** Information **
****************
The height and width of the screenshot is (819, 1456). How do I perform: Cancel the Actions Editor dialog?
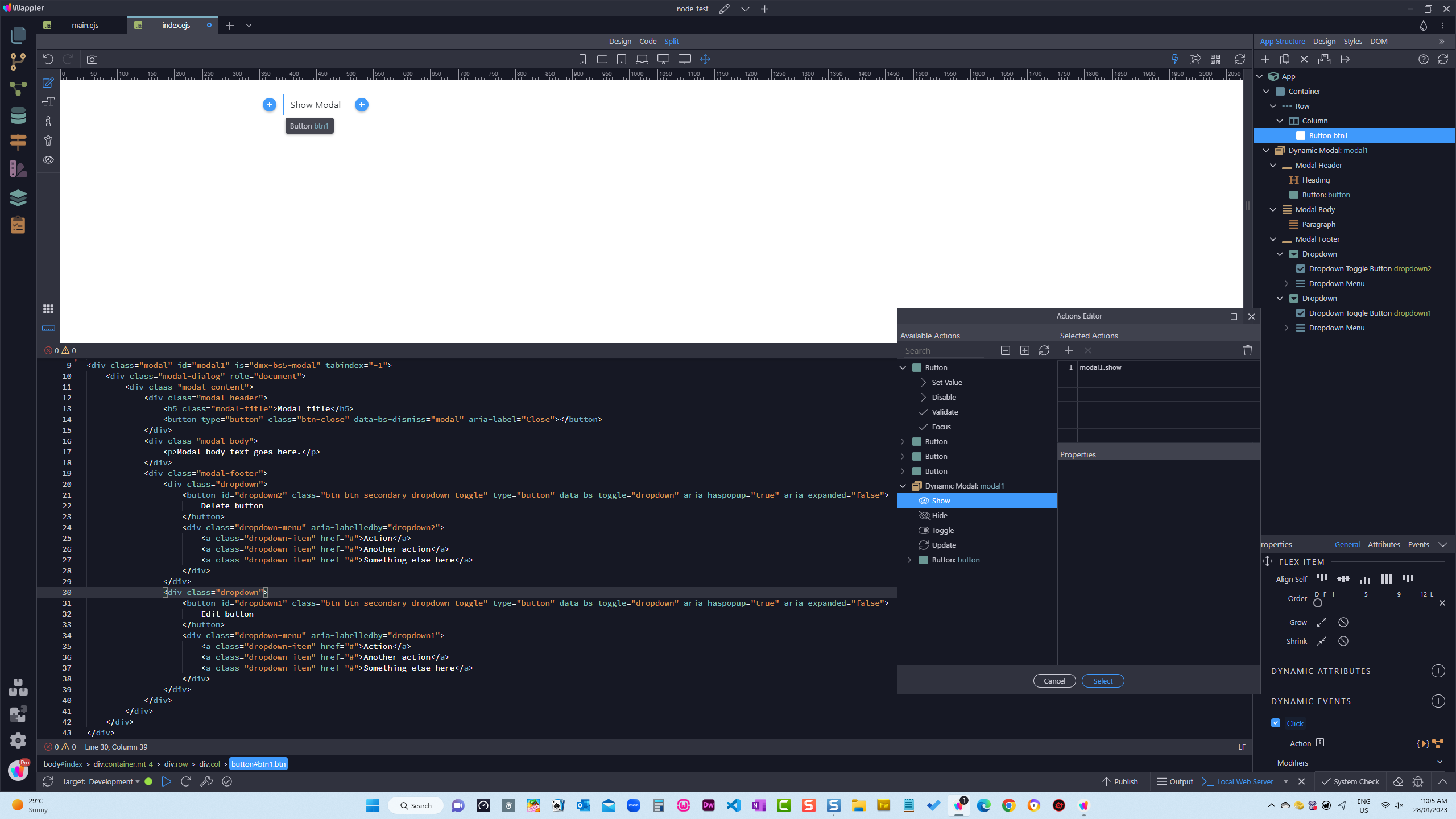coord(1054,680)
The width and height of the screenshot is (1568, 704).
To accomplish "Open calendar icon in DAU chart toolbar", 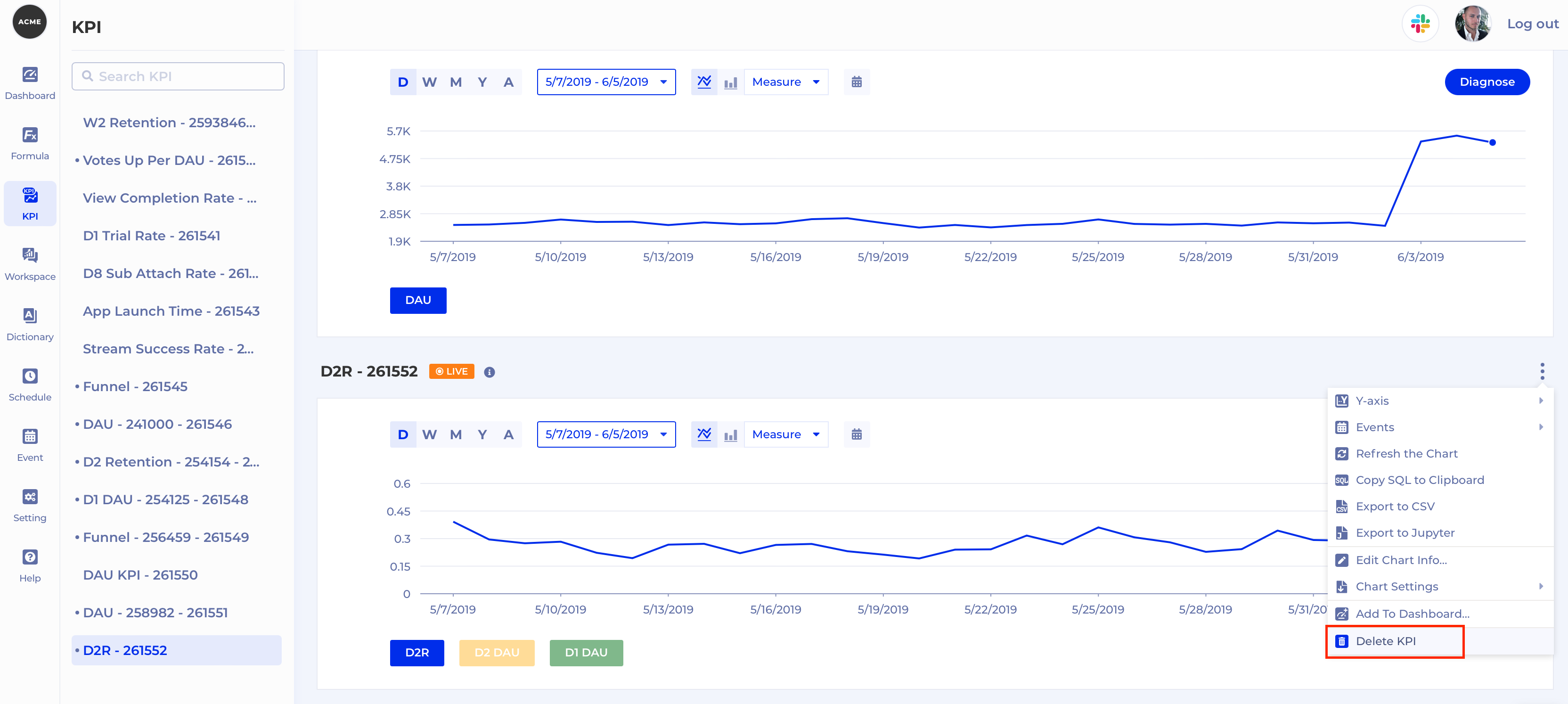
****************
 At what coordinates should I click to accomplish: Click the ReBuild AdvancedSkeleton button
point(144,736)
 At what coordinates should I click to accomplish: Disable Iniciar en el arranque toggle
****************
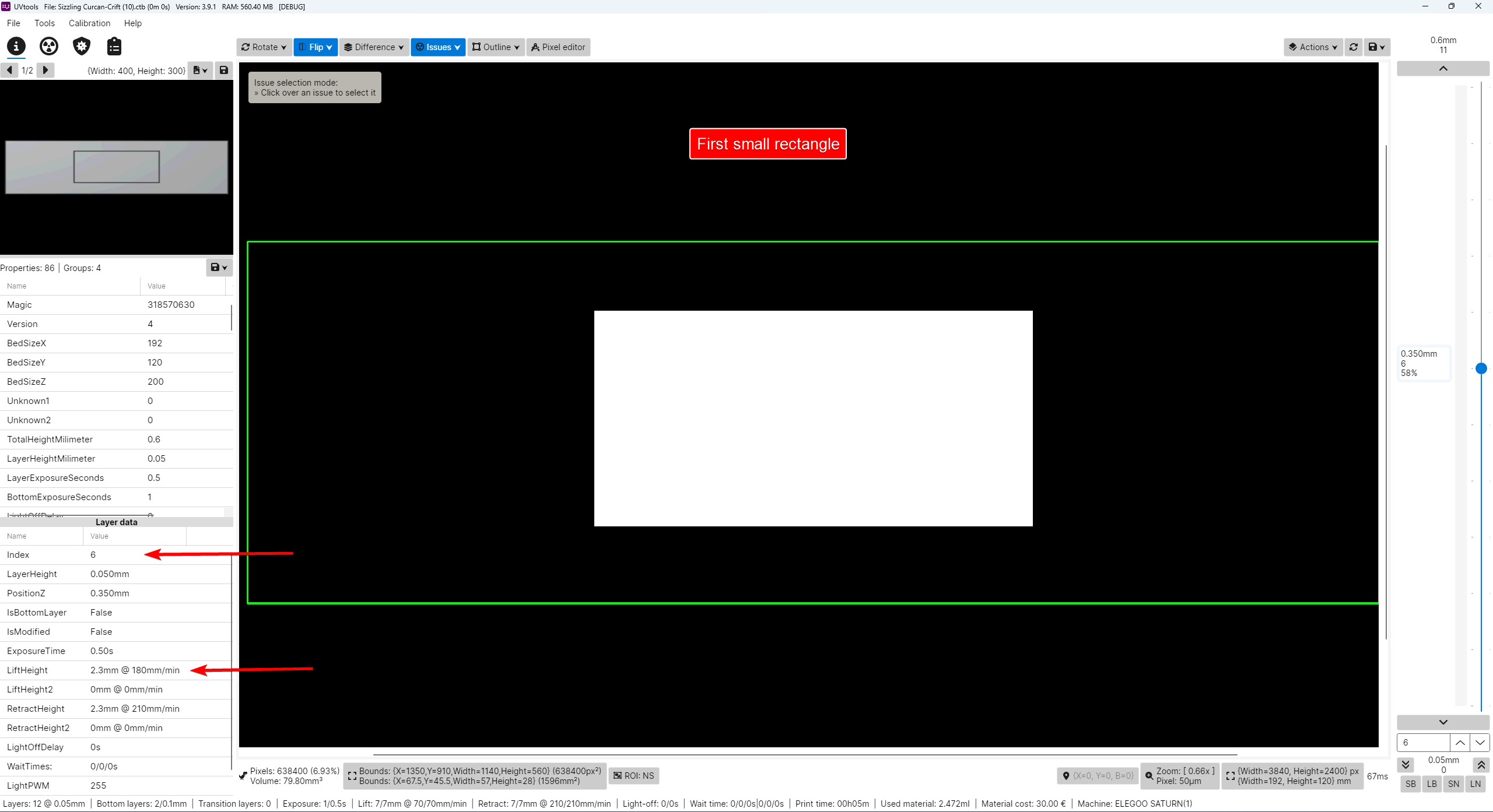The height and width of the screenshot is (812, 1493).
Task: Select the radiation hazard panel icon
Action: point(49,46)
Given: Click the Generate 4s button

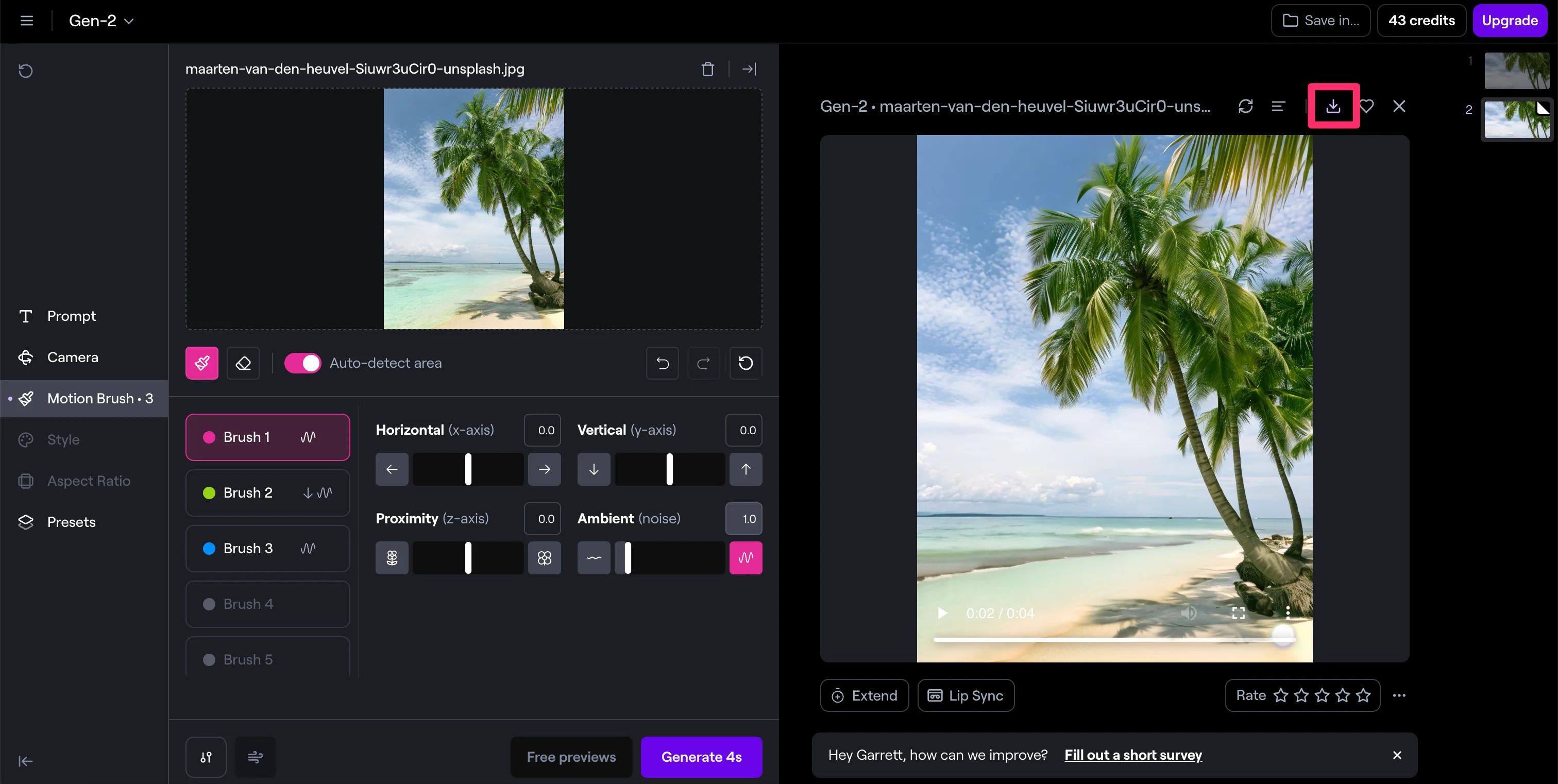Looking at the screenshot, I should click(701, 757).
****************
** Task brief **
All that belongs in the answer is the run of lines above from the line containing "At what coordinates should I click to accomplish: Click" through the line containing "At what coordinates should I click to accomplish: Disable", exactly as written.

** Your response **
 At what coordinates should I click to accomplish: Click the ReBuild AdvancedSkeleton button
point(144,736)
 At what coordinates should I click to accomplish: Disable Iniciar en el arranque toggle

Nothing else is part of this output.